O estúdio A24, conhecido por seu apurado senso de curadoria cultural, está voltando suas lentes para a origem de um ícone: Anthony Bourdain. A companhia anunciou o lançamento de um livro, "Happier, Stupider Times: Anthony Bourdain's Provincetown Years", que se debruça sobre o período formativo do chef na década de 1970, muito antes da fama global de "Cozinha Confidencial" e seus programas de televisão.

Mais do que um simples tributo, o lançamento é uma peça calculada na engrenagem da A24. O livro serve como um companheiro para "Tony", a biografia cinematográfica sobre o chef que o estúdio está produzindo. A leitura aqui é clara: trata-se de construir um universo narrativo e comercial em torno de uma propriedade intelectual, aprofundando o engajamento do público e, claro, abrindo uma nova frente de receita.

A construção do mito

O livro foca nos anos em que Bourdain chegou a Provincetown, Massachusetts, com a ambição de ser escritor, mas acabou lavando pratos. Foi ali, segundo ele mesmo, que aprendeu "todas as lições mais importantes" de sua vida. A obra promete um mergulho nessa fase seminal, retratando a transição de lavador de pratos para membro da "elite pirata" — cozinheiros, artistas e boêmios que definiam a atmosfera libertária da cidade litorânea.

Com fotos inéditas, mapas, cardápios de época e até receitas de pratos locais, como a sopa de couve portuguesa, o livro não vende apenas nostalgia. Ele materializa a mitologia de Bourdain, oferecendo aos fãs um vislumbre tangível do cadinho cultural que forjou a persona rebelde e autêntica que o mundo viria a conhecer. É a arqueologia de uma marca pessoal, escavando as fundações de seu carisma.

O ecossistema A24

O projeto se encaixa perfeitamente na estratégia da A24, que há tempos transcendeu o status de mera produtora de cinema para se tornar uma grife de lifestyle e conteúdo. A publicação de livros, a venda de merchandising e o lançamento de edições especiais são parte de um ecossistema que transforma cada filme em um evento cultural mais amplo. A introdução do livro, assinada por Matt Johnson, diretor de "Tony", amarra os dois produtos de forma explícita.

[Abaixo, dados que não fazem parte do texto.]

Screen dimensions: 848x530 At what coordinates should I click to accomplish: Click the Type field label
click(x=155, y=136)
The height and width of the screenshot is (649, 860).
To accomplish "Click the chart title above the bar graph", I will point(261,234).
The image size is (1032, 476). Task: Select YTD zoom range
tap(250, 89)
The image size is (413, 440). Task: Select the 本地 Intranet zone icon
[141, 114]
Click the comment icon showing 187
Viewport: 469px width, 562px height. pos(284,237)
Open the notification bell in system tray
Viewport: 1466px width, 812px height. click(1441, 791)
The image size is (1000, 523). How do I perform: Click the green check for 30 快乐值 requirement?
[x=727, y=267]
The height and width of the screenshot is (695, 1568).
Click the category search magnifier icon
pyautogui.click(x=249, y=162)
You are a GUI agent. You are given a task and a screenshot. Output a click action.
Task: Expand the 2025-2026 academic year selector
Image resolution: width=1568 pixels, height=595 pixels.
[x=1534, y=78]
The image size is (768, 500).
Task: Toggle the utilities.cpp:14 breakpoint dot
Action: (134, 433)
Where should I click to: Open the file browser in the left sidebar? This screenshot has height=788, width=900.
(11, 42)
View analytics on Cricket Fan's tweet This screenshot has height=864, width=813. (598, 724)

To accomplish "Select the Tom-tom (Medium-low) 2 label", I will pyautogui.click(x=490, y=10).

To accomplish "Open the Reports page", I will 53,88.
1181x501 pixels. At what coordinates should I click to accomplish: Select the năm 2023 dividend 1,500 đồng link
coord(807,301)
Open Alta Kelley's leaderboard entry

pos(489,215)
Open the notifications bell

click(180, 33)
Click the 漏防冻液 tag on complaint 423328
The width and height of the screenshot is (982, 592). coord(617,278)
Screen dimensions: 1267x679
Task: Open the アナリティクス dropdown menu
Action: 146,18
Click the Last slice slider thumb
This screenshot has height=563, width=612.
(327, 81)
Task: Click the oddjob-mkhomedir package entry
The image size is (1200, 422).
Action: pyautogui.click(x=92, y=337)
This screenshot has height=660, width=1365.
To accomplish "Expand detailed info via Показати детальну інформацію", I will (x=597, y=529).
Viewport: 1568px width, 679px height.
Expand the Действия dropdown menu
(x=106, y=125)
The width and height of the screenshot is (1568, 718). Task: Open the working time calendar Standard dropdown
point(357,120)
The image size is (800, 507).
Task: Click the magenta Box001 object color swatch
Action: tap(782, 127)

Ao aprofundar a história de Bourdain em um formato diferente, a A24 não apenas complementa o filme, mas também reforça sua própria marca como curadora de narrativas relevantes. O movimento solidifica a percepção de que um selo A24 não é apenas uma chancela de qualidade cinematográfica, mas um convite para um universo de produtos culturais interligados.

No fim, o livro é tanto sobre Bourdain quanto sobre como a memória cultural é construída, empacotada e comercializada no século 21. A A24 não está apenas contando a história do chef; está ativamente definindo como uma nova geração irá consumi-la, transformando o passado em um artefato colecionável.